WHAT IS BEING ASKED -
Would you please set down the data again exactly as given, excluding the pictures?

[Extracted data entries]
*** Begin section ***

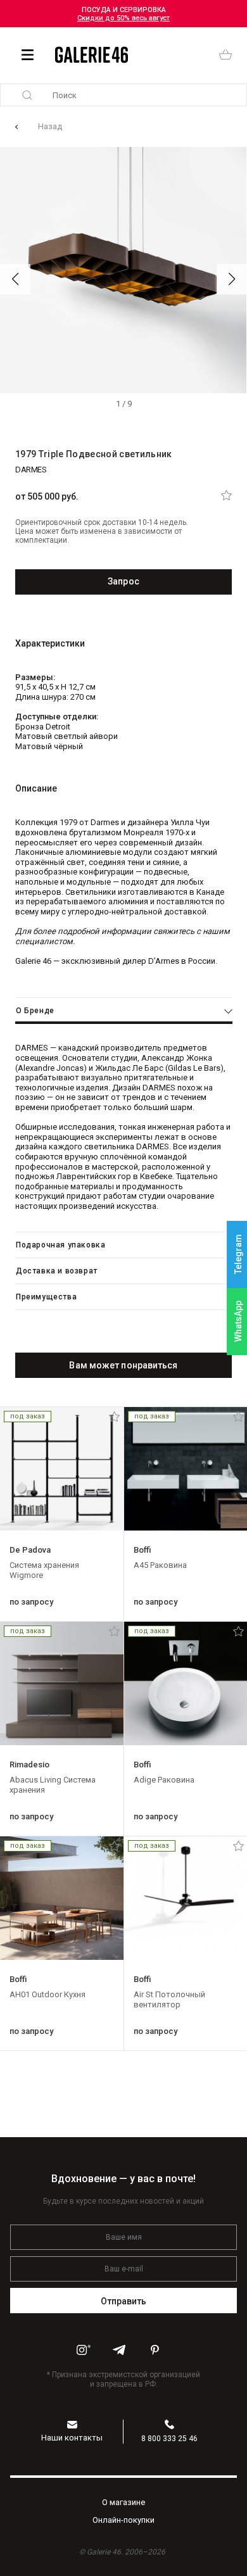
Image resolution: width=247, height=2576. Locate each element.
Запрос (123, 581)
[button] (15, 279)
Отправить (124, 2301)
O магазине (123, 2502)
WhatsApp (238, 1321)
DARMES (30, 469)
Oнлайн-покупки (123, 2520)
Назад (50, 126)
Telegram (238, 1255)
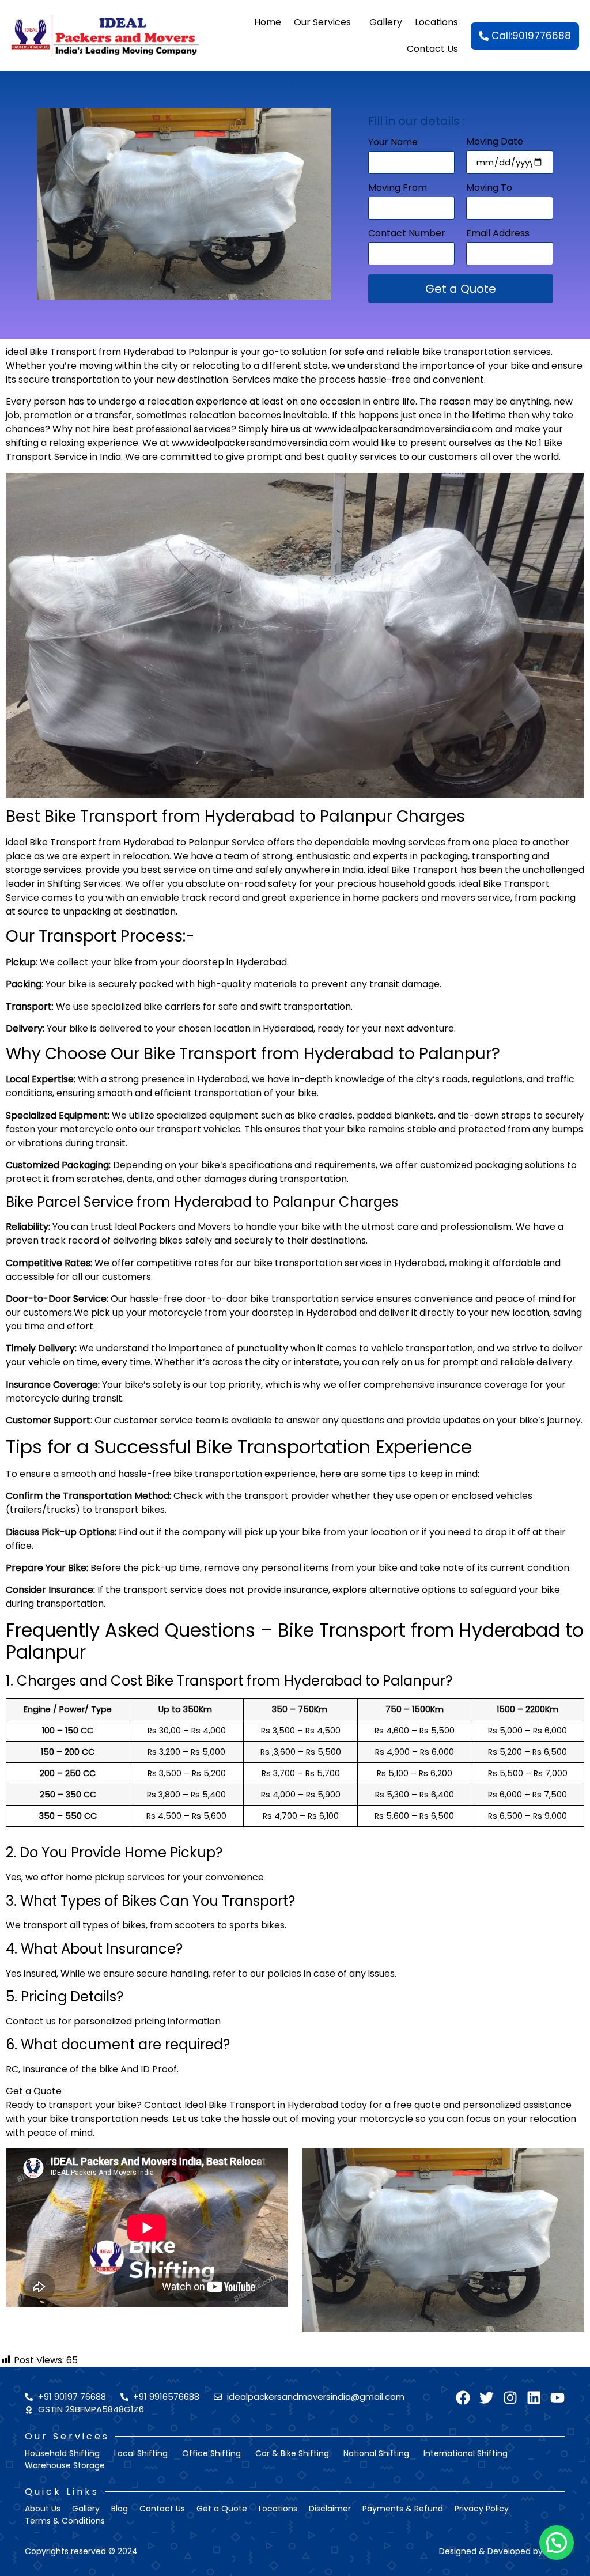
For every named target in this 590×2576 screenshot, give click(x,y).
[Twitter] (486, 2397)
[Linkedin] (534, 2397)
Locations (436, 22)
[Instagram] (510, 2397)
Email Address (498, 234)
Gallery (385, 22)
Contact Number (406, 234)
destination (202, 379)
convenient (458, 379)
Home (267, 22)
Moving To (489, 188)
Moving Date (494, 142)
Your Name (393, 143)
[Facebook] (463, 2397)
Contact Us (432, 48)
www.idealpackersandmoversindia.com (404, 429)
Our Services (322, 22)
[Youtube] (557, 2397)
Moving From (397, 188)
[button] (556, 2542)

*** End section ***

SOLUTION TO THE PROBLEM -
Image resolution: width=247, height=2576. Locate each element.
Запрос (123, 581)
[button] (15, 279)
Отправить (124, 2301)
O магазине (123, 2502)
WhatsApp (238, 1321)
DARMES (30, 469)
Oнлайн-покупки (123, 2520)
Назад (50, 126)
Telegram (238, 1255)
For every named target in this 590×2576 screenshot, give click(x,y).
[Twitter] (486, 2397)
[Linkedin] (534, 2397)
Locations (436, 22)
[Instagram] (510, 2397)
Email Address (498, 234)
Gallery (385, 22)
Contact Number (406, 234)
destination (202, 379)
convenient (458, 379)
Home (267, 22)
Moving To (489, 188)
Moving Date (494, 142)
Your Name (393, 143)
[Facebook] (463, 2397)
Contact Us (432, 48)
www.idealpackersandmoversindia.com (404, 429)
Our Services (322, 22)
[Youtube] (557, 2397)
Moving From (397, 188)
[button] (556, 2542)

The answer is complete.